▶ Your objective:
Can you quote, word for word, everything in the listing below from the line containing "Task: Click the paper" down to the line containing "Action: point(940,230)", with both of those lines included?

____

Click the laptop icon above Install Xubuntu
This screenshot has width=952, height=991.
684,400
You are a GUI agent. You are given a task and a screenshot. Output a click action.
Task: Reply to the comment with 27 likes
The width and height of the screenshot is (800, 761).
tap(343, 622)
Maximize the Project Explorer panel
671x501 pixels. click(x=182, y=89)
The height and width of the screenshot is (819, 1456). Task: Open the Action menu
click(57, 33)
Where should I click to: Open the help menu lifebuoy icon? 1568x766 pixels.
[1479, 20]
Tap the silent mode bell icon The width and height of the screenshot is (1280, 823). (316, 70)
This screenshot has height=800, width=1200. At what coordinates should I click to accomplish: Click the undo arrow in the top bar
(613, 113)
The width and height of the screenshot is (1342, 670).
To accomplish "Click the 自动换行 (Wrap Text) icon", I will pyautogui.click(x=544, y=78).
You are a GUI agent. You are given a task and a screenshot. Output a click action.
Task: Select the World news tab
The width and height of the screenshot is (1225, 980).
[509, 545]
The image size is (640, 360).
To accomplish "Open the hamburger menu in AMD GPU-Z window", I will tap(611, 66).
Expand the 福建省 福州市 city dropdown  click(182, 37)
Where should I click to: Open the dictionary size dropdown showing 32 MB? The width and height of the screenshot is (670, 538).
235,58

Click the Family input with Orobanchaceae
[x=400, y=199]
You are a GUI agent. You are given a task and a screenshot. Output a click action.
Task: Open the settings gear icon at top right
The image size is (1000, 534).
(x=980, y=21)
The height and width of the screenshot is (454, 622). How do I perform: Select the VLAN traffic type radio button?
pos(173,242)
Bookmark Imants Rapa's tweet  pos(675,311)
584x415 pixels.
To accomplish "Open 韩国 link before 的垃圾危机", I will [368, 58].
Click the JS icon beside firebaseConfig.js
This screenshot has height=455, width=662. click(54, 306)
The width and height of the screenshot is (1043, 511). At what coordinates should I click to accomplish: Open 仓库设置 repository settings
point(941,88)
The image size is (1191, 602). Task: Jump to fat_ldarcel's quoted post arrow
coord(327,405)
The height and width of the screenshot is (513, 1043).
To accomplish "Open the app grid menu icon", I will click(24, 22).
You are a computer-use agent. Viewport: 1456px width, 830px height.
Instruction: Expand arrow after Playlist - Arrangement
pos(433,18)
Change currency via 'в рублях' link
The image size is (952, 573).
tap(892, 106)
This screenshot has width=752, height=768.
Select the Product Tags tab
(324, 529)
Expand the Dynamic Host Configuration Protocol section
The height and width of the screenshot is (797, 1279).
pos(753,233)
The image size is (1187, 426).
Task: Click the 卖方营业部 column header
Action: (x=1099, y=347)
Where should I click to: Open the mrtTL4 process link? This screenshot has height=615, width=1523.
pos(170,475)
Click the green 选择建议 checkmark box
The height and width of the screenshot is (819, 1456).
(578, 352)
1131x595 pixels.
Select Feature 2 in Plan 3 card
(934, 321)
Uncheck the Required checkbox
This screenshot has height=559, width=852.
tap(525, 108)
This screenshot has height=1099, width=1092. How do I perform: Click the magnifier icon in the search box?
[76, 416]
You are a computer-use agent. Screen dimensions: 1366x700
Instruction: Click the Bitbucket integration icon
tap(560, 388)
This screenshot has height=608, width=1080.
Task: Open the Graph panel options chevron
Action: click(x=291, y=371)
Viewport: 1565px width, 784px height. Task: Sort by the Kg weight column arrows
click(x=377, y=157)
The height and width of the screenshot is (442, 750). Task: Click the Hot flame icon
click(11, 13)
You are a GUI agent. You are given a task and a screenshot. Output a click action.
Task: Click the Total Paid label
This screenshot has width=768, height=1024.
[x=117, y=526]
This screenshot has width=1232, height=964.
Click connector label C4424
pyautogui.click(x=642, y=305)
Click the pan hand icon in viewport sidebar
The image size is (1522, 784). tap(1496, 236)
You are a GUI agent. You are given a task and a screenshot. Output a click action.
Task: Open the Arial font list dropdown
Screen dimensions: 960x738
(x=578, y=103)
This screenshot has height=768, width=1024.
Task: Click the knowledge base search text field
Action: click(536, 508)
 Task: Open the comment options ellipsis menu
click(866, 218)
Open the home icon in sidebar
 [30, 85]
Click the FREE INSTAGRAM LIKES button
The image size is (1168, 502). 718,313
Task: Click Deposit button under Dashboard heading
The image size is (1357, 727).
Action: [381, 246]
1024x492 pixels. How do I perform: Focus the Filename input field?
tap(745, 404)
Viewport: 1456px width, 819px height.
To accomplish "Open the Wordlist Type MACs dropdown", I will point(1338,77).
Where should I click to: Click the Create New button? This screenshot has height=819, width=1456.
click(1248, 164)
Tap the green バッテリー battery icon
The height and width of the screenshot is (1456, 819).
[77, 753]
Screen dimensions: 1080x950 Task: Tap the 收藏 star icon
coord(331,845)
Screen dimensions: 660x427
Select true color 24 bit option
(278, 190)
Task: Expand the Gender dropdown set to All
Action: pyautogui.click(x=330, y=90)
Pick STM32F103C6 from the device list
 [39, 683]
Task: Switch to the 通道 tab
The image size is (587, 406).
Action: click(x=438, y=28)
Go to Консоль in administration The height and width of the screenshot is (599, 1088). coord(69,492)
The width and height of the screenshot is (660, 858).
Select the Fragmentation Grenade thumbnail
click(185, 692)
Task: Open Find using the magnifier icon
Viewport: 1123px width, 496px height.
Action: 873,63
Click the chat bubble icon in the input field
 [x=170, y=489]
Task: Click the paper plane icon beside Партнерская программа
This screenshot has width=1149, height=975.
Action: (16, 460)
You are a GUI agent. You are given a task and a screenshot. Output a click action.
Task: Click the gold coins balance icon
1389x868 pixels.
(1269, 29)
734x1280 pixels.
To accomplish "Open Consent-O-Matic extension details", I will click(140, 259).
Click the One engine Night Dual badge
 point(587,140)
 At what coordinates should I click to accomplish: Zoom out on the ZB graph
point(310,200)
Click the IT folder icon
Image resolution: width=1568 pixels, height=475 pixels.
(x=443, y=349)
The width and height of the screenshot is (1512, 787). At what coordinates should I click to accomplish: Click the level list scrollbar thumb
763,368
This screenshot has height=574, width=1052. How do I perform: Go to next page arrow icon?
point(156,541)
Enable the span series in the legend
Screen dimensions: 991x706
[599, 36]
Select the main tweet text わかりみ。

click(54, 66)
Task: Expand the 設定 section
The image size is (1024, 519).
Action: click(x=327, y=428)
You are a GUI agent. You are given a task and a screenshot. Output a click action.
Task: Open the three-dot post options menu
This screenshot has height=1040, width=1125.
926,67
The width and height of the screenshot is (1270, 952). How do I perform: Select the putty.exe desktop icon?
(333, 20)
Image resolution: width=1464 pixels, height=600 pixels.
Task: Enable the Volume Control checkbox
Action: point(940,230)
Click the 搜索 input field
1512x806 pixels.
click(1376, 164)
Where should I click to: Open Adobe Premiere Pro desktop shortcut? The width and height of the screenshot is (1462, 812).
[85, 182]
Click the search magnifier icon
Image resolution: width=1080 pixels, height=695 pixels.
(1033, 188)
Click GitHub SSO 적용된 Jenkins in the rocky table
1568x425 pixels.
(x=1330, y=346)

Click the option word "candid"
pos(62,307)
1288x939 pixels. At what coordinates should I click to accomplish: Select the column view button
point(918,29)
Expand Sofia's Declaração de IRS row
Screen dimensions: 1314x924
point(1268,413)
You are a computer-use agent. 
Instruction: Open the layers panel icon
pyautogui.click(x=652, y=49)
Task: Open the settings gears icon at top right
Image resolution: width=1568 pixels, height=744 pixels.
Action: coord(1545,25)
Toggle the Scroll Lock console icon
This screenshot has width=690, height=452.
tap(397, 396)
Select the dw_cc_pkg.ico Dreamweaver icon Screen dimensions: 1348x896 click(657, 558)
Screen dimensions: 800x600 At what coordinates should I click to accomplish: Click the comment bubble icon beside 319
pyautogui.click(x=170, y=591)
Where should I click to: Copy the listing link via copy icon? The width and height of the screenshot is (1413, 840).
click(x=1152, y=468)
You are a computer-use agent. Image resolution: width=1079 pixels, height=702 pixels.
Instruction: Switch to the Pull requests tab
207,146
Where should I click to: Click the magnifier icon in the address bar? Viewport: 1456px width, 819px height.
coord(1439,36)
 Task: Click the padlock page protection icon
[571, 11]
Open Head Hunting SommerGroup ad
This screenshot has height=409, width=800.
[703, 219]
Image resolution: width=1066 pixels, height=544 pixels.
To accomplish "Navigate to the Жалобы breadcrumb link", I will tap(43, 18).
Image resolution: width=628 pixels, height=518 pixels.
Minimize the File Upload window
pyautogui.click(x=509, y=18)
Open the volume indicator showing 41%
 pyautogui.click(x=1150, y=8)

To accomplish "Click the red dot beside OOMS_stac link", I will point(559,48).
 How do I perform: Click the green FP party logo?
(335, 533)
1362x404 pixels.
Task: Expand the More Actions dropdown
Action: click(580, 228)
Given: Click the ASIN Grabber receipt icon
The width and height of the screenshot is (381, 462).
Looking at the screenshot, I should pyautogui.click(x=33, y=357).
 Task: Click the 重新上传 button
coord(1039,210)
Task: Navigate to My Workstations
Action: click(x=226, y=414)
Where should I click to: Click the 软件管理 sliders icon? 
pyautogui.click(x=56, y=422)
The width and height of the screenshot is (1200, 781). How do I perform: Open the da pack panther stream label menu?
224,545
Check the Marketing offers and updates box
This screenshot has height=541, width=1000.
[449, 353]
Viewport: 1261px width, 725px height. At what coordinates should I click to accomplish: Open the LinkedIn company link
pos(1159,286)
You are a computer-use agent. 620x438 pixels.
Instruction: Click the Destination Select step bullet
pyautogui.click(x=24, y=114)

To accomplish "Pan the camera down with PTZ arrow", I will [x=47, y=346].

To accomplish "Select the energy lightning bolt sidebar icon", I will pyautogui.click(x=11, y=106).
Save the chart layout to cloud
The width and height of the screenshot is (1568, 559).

____

▶ Written answer:
Task: Click the paper plane icon beside Партнерская программа
This screenshot has width=1149, height=975.
Action: (16, 460)
You are a GUI agent. You are given a task and a screenshot. Output a click action.
Task: Click the gold coins balance icon
1389x868 pixels.
(1269, 29)
734x1280 pixels.
To accomplish "Open Consent-O-Matic extension details", I will click(140, 259).
Click the One engine Night Dual badge
 point(587,140)
 At what coordinates should I click to accomplish: Zoom out on the ZB graph
point(310,200)
Click the IT folder icon
Image resolution: width=1568 pixels, height=475 pixels.
(x=443, y=349)
The width and height of the screenshot is (1512, 787). At what coordinates should I click to accomplish: Click the level list scrollbar thumb
763,368
This screenshot has height=574, width=1052. How do I perform: Go to next page arrow icon?
point(156,541)
Enable the span series in the legend
Screen dimensions: 991x706
[599, 36]
Select the main tweet text わかりみ。

click(54, 66)
Task: Expand the 設定 section
The image size is (1024, 519).
Action: click(x=327, y=428)
You are a GUI agent. You are given a task and a screenshot. Output a click action.
Task: Open the three-dot post options menu
This screenshot has height=1040, width=1125.
926,67
The width and height of the screenshot is (1270, 952). How do I perform: Select the putty.exe desktop icon?
(333, 20)
Image resolution: width=1464 pixels, height=600 pixels.
Task: Enable the Volume Control checkbox
Action: point(940,230)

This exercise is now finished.